> **Goal**
Edit the entries below by replacing "calendar picker" with "date picker" and keeping every other part the same. Leave the pictures out of your answer.

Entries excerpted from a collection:

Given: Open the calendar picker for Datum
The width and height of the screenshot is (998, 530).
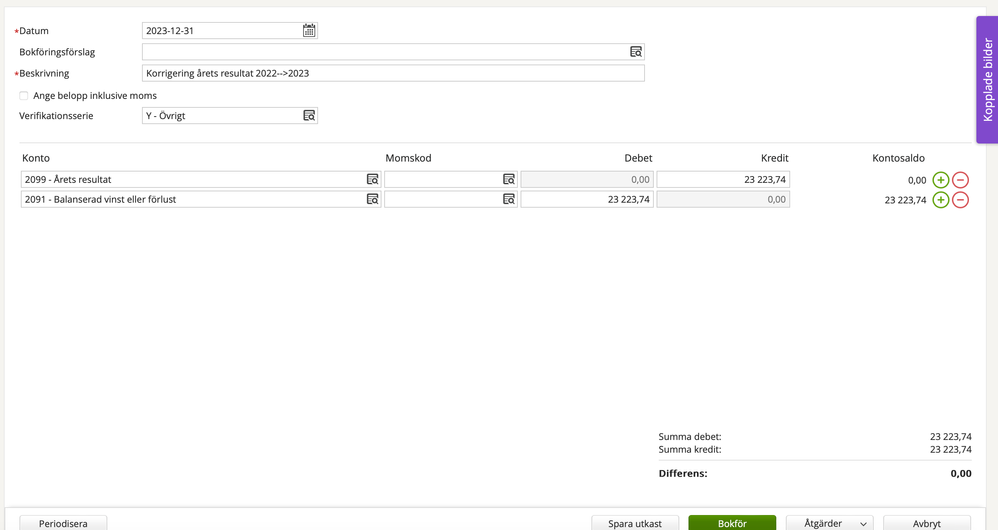Looking at the screenshot, I should (309, 31).
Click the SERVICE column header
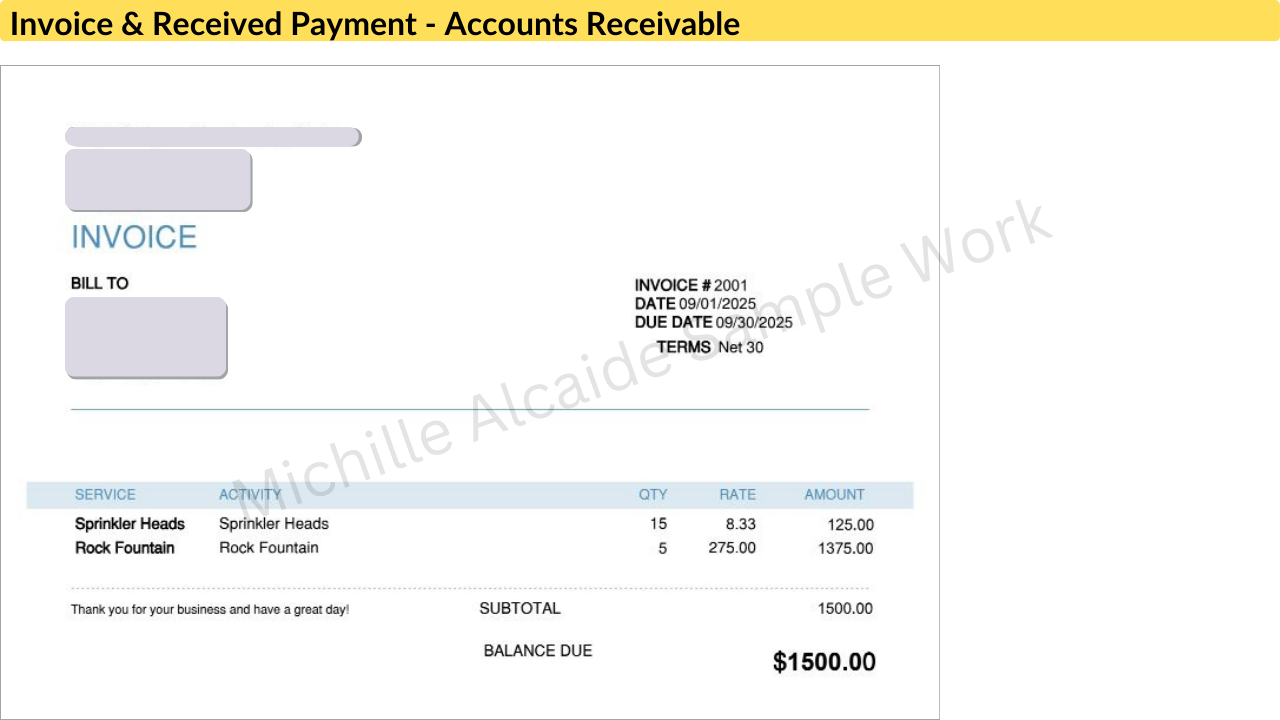This screenshot has width=1280, height=720. point(105,494)
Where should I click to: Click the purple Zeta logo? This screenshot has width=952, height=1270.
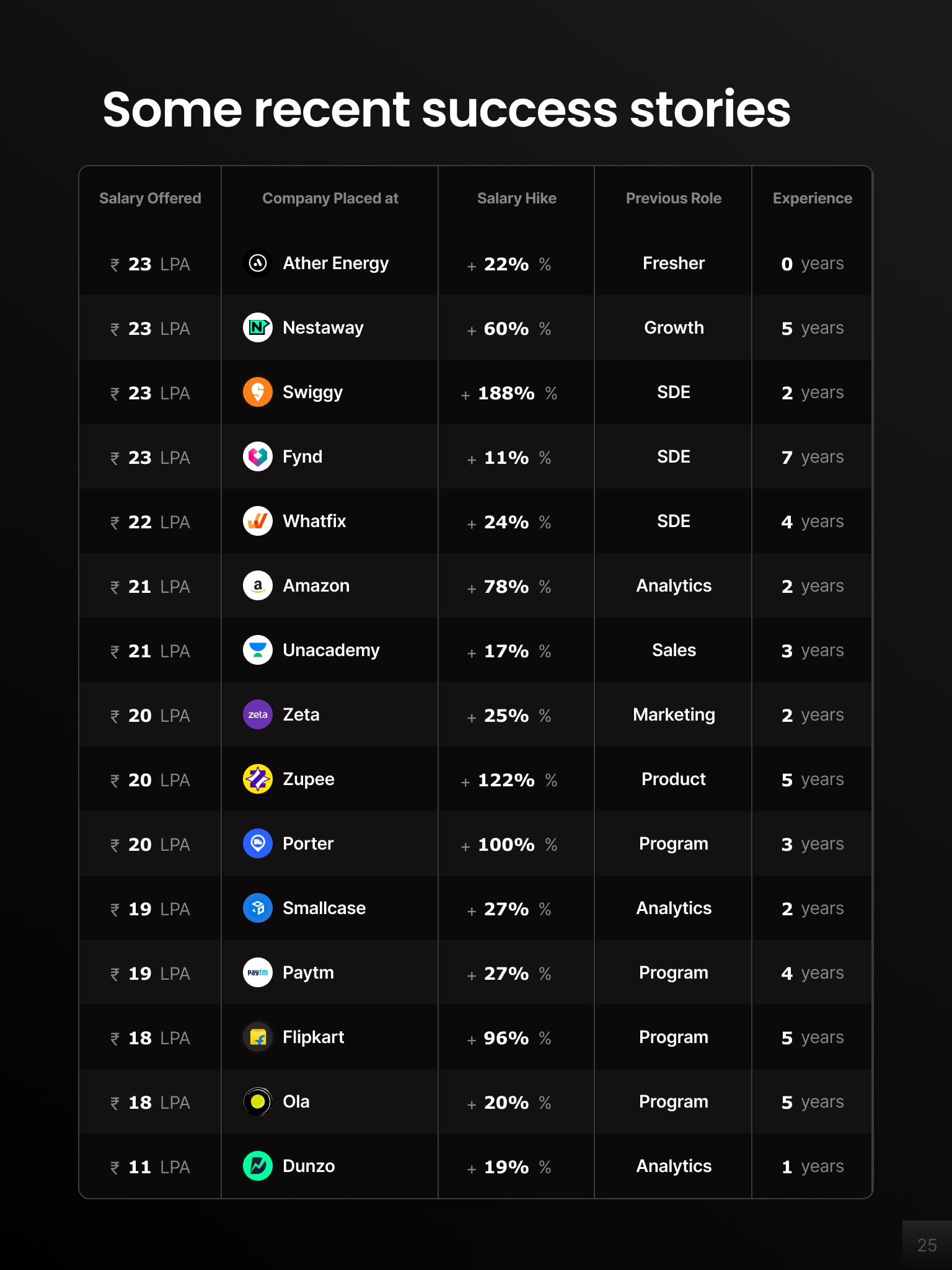pos(258,714)
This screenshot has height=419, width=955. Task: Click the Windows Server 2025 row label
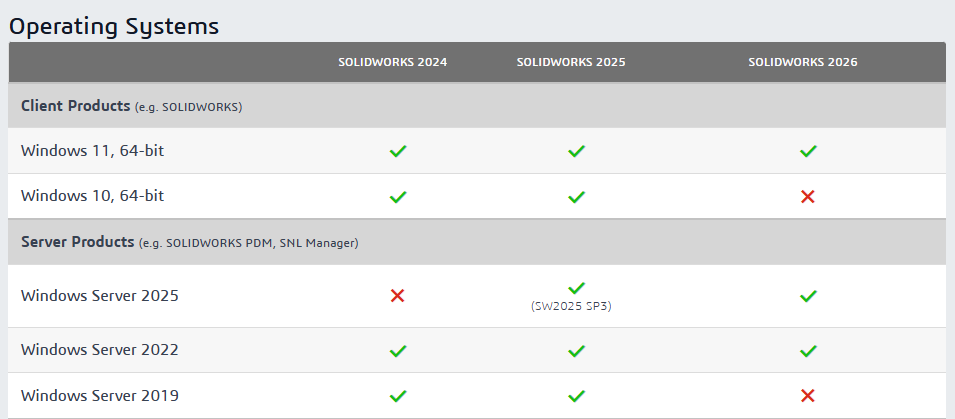pos(99,296)
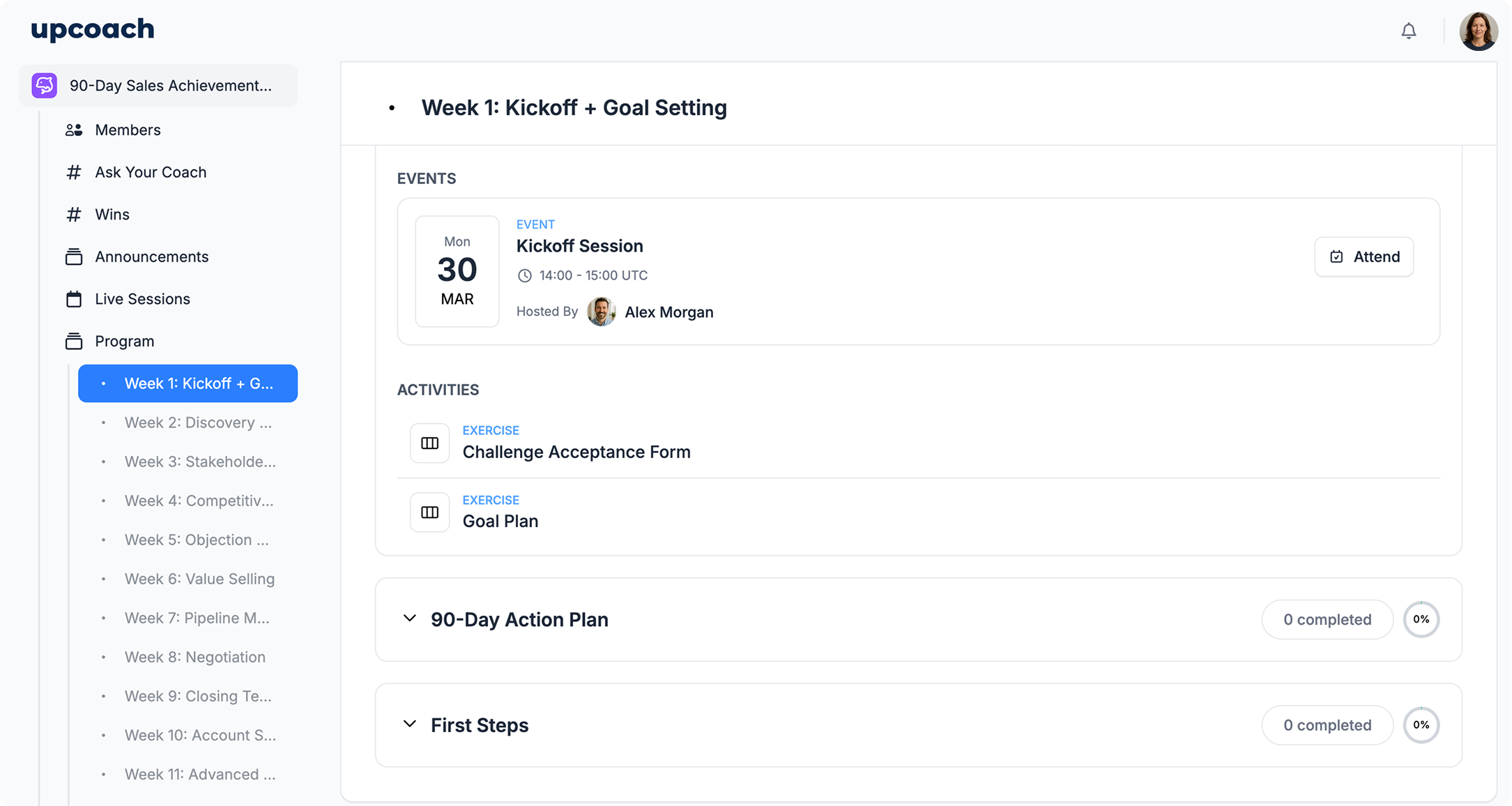Expand the First Steps section

coord(410,724)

> **Solved problem**
Given: Open the date picker for Datum
The width and height of the screenshot is (998, 530).
Looking at the screenshot, I should (309, 31).
Click the SERVICE column header
This screenshot has width=1280, height=720. point(105,494)
Where should I click to: Click the purple Zeta logo? This screenshot has width=952, height=1270.
pos(258,714)
This screenshot has height=419, width=955. Task: Click the Windows Server 2025 row label
pos(99,296)
Expand the First Steps section

coord(410,724)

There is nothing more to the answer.